Exercise tasks
**a)** According to the passage on Bolivian state investment, what share of all capital accumulation in Bolivia did the state generate between the National Revolution of 1952 and the New Economic Policy of 1985?
**b)** Continue the passage on Bolivian state investment from its final sentence.

Text shown

┄┄┄┄┄┄┄┄┄┄

Between the National Revolution of 1952 and the enactment of the ‘New Economic Policy’ in 1985 the state generated over two-thirds of all capital accumulation in Bolivia (WB 1985: ii). Most public investment decisions were determined by interest demands (patron-client networks radiating from the President and his government ministers). Such ‘patrimonialism’ was particularly prevalent during the so-called Banzerato (1971-1978): ‘ Patron-clientelism became the glue that kept the Banzer government in place until 1978. It was the instrument that he used not only to create pockets of support for himself in the private sector but also among factions in the military and the urban middle-class. The proliferation of government bureaucracies and public employment was the fruit of the clientelistic dynamics undergirding the Banzer administration’ (Conaghan and Malloy 1995: 67). Chronically unproductive and inefficient investment decisions by state-owned corporations were a manifestation of the exceedingly politicised form taken by the state since 1952, and illustrate the capacity of non-competitive capitalist elites surrounding the presidential cabinet to undertake ineffective or even ‘phantom’ investments – conventionally with government guarantees and subsidised loans: ‘ Basically, any project backed by a strong lobby and with assured foreign financing has become part of the Public Investment Program. Easily granted Government guarantees, tempting terms from bilateral aid and suppliers credits have helped funds to flow into sectors or regions run by influential agencies (or local governments) rather than to sectors where returns would be higher’ (WB 1985: ii). Lower interest rates for easily disbursed loans by the three state-owned banks (Banco Agricola Boliviano; Banco del Estado; Banco Minero), lack of auditing practices for businesses, government sanctioned tax evasion and the pardoning of debts by Presidential Supreme Decrees were expressions of a particularly rapacious and corrupt form of ‘crony capitalism’.

┄┄┄┄┄┄┄┄┄┄

Element lookup records
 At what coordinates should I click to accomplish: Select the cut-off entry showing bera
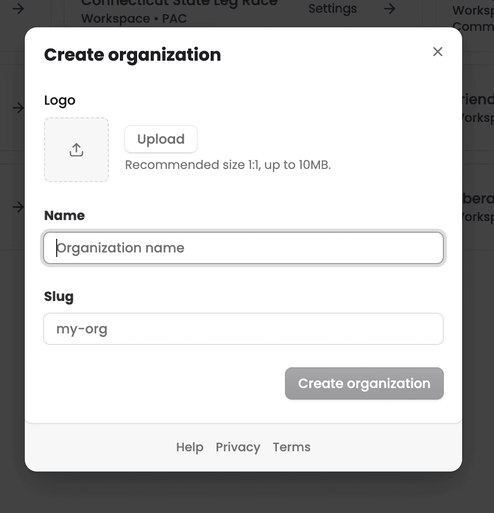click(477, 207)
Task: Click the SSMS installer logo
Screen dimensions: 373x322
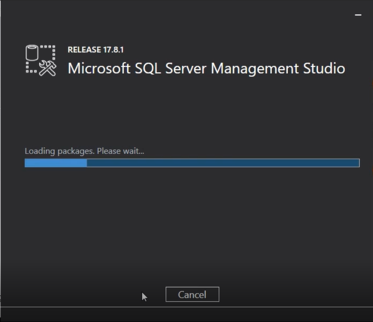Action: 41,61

┄┄┄┄┄┄┄┄┄┄

Task-by-task outputs
**a)** Over two-thirds.

**b)**
Furthermore, the Banzer government vastly accelerated the transfer of resources from the state-owned mining corporation Corporación Minera de Bolivia (COMIBOL) in the highlands (Altiplano) to private agribusiness in the lowlands (Oriente) (production and export of sugar, soy, cotton and meat). On the one hand, the central administration effectively privatised and ‘regionalised’ profits. On the other, it socialised risk by offering cheap (and rarely settled) credits to agribusiness through the state-owned Banco Agricola, and by guaranteeing agribusiness’s largely irrecoverable debts to foreign banks – chief among them the US First National City Bank and the Banco do Brasil (Grebe 1983: 103). Crucially, resources were allocated to companies whose owners were prone to take advantage of the overvalued exchange rate to reinvest publicly lent or guaranteed capital abroad or deposit it in offshore accounts (WB 1991: 2). The propensity of capital to ‘strike’ in the face of recurrent social instability by exporting itself to safer countries generated capitalist ‘interests’ that were not confined to ‘Bolivia’. The transnationalisation of Bolivian capital originated in the insecurity of investments in Bolivia itself and was facilitated by state guarantees.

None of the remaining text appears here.